START

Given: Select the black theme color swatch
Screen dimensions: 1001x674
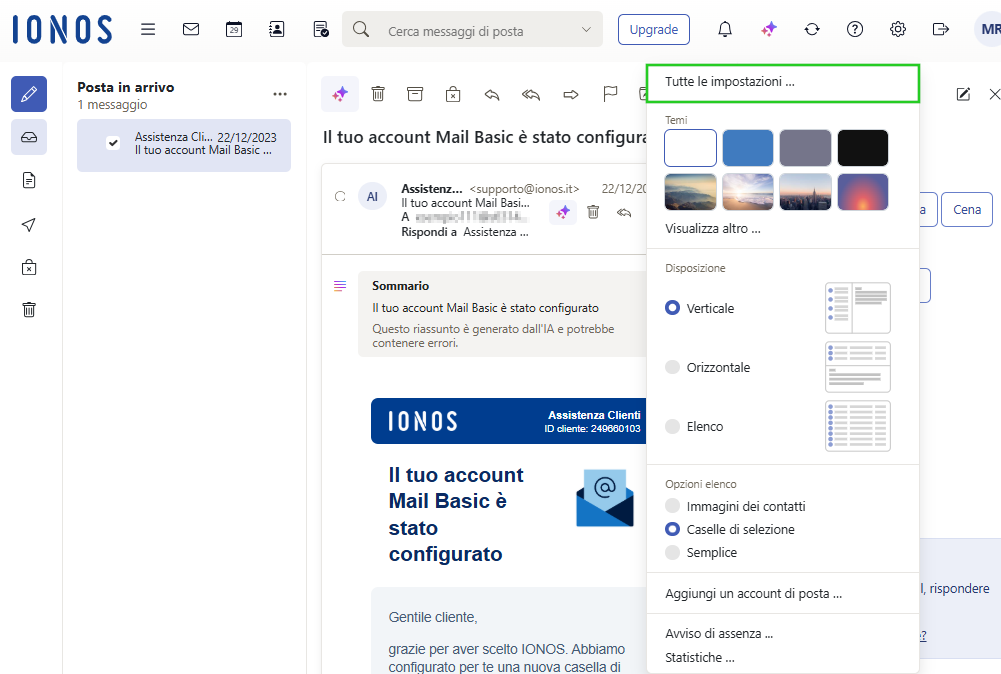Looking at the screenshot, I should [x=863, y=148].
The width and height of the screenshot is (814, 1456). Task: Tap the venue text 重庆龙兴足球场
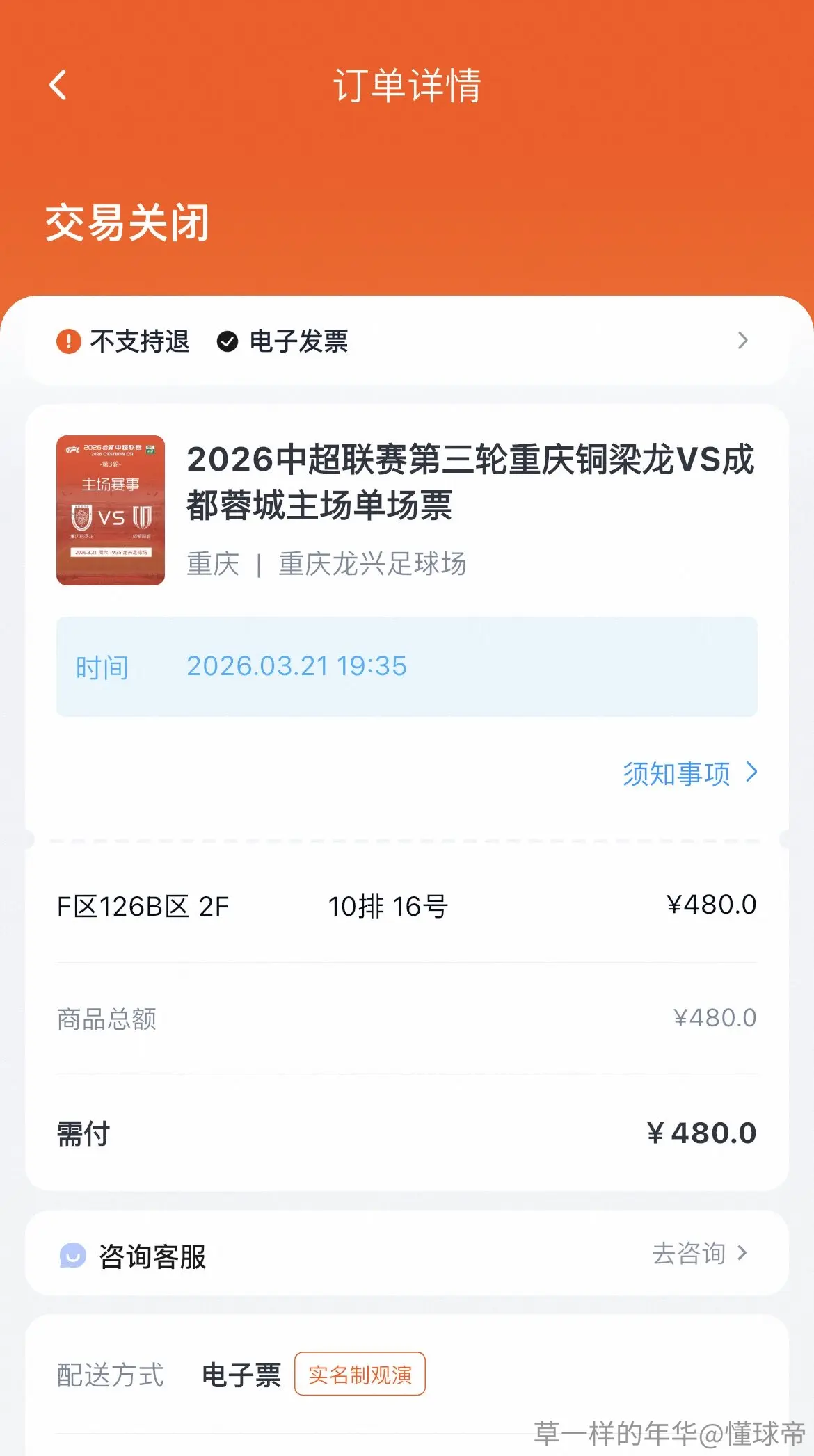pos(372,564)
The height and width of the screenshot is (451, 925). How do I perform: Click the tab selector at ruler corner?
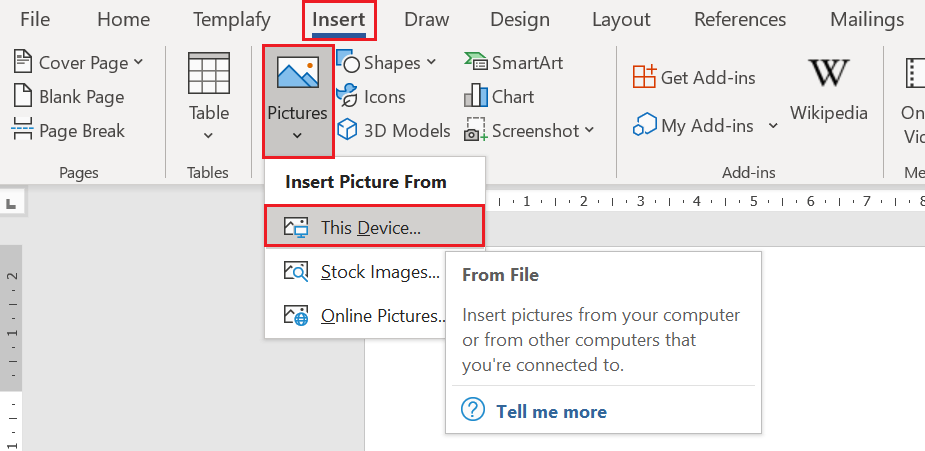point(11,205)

END

# Work to be completed
Please repeat the data above word for word, leaving out the pictures.

# Result below
Given: Select the black theme color swatch
Screen dimensions: 1001x674
Looking at the screenshot, I should [x=863, y=148].
The width and height of the screenshot is (814, 1456). Task: Tap the venue text 重庆龙兴足球场
pos(372,564)
The height and width of the screenshot is (451, 925). How do I perform: Click the tab selector at ruler corner?
point(11,205)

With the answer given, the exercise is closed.